L'importance deJean-Jacques Rousseau - 5ème partie : Rousseau et l'averroïsme
Submitted by Anonyme (non vérifié)Contrairement à la bourgeoisie et ses « historiens » qui ne l'ont pas vu, nous avons compris que Rousseau est un disciple d'Aristote ; sa défense du matérialisme correspond à un aristotélisme « dur », « radical », comme il pouvait exister parallèlement à l'arrivée en France des idées d'Averroès.
Rappelons brièvement la conception de Rousseau, emprunté à Aristote et où la matière ne se meut que grâce à un « moteur premier » :
« Cependant cet univers visible est matière, matière éparse et morte [note], qui n’a rien dans son tout de l’union, de l’organisation, du sentiment commun des parties d’un corps animé, puisqu’il est certain que nous qui sommes parties ne nous sentons nullement dans le tout. Ce même univers est en mouvement, et dans ses mouvements réglés, uniformes, assujettis à des lois constantes, il n’a rien de cette liberté qui paraît dans les mouvements spontanés de l’homme et des animaux.
Le monde n’est donc pas un grand animal qui se meuve de lui-même ; il y a donc de ses mouvements quelque cause étrangère à lui, laquelle je n’aperçois pas ; mais la persuasion intérieure me rend cette cause tellement sensible, que je ne puis voir rouler le soleil sans imaginer une force qui le pousse, ou que ; si la terre tourne, je crois sentir une main qui la fait tourner. » (Profession de foi du vicaire savoyard)

### Liste des tâches
1. Indiquez si chacune des affirmations suivantes concorde avec le texte sur Rousseau, en répondant par oui ou par non et en citant les mots du texte qui tranchent : (a) l'univers visible y est décrit comme une matière éparse et morte ; (b) le monde y est présenté comme un grand animal qui se meut de lui-même ; (c) Rousseau y est qualifié de disciple de Platon.
2. Relevez tous les noms de philosophes cités dans le texte sur Rousseau.
3. Donnez la suite du texte sur Rousseau après la citation qui le termine.
La liste qui suit n'a aucun rapport avec le texte sur Rousseau.

### Données fournies
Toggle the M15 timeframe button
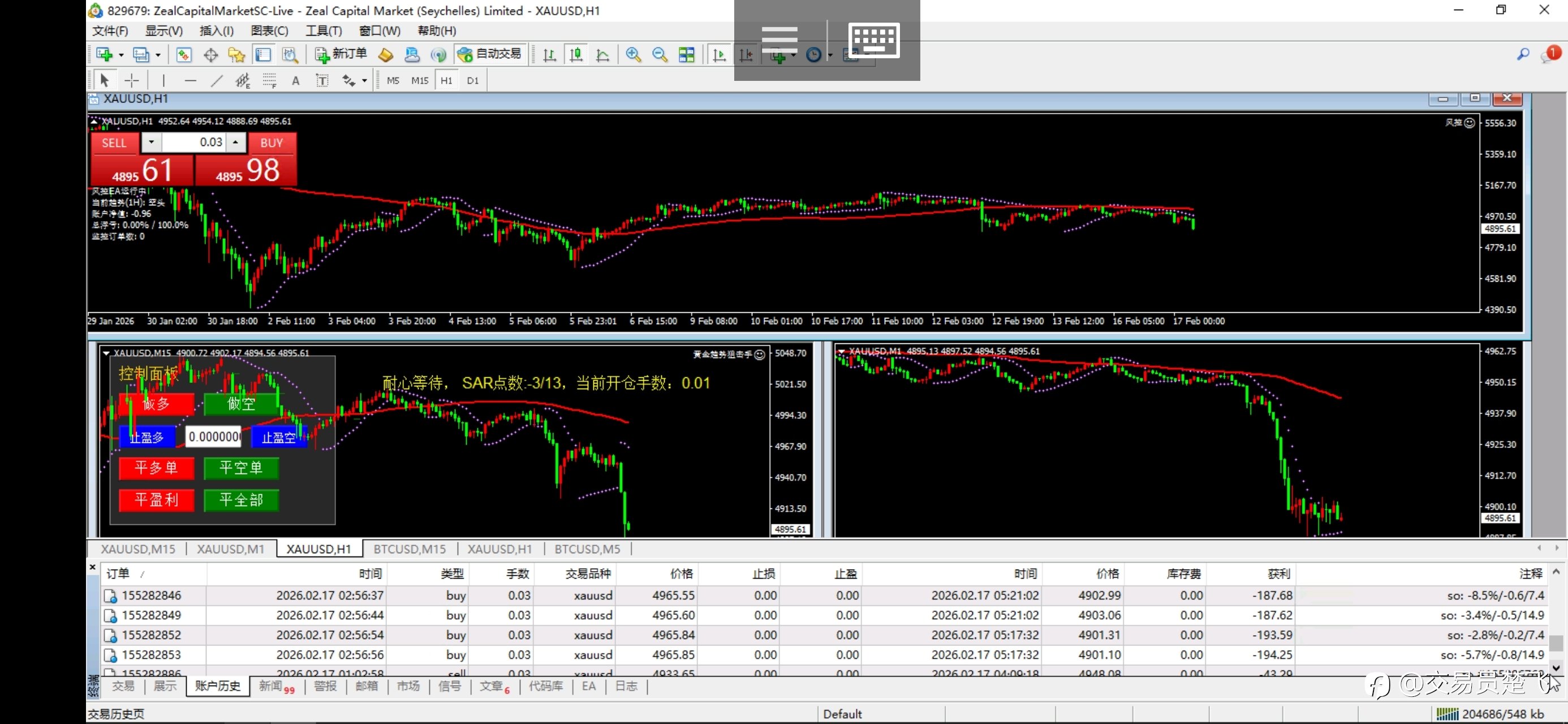The width and height of the screenshot is (1568, 724). (419, 80)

### Exercices corrigés
1.
(a) Oui : « cet univers visible est matière, matière éparse et morte ».
(b) Non : « Le monde n’est donc pas un grand animal qui se meuve de lui-même ».
(c) Non : « Rousseau est un disciple d'Aristote ».

2. Jean-Jacques Rousseau, Aristote, Averroès.

3.
Si cette thèse est juste, alors Rousseau doit mettre en avant un déisme opposé au mysticisme et à la superstition promu par les cultes. C'est bien le cas. Voici par exemple ce que dit Rousseau, qui est exactement dans le même esprit que Spinoza à ce sujet :
« mais s’ils croient à Jésus par ses miracles, moi j’y crois malgré ses miracles » (Lettres écrites de la Montagne)
« La plupart des cultes nouveaux s’établissent par le fanatisme, & se maintiennent par l’hypocrisie ; delà vient qu’ils choquent la raison & ne mènent point à la vertu. » (Lettre à Christophe de Beaumont)
Si cette thèse est juste, alors Rousseau doit mettre en avant le principe selon lequel certaines parties du texte religieux sont directement compréhensibles, d'autres comme devant être interprété et n'engageant absolument en rien. C'est pratiquement le principe de la « double vérité » reproché par les chrétiens aux averroïstes.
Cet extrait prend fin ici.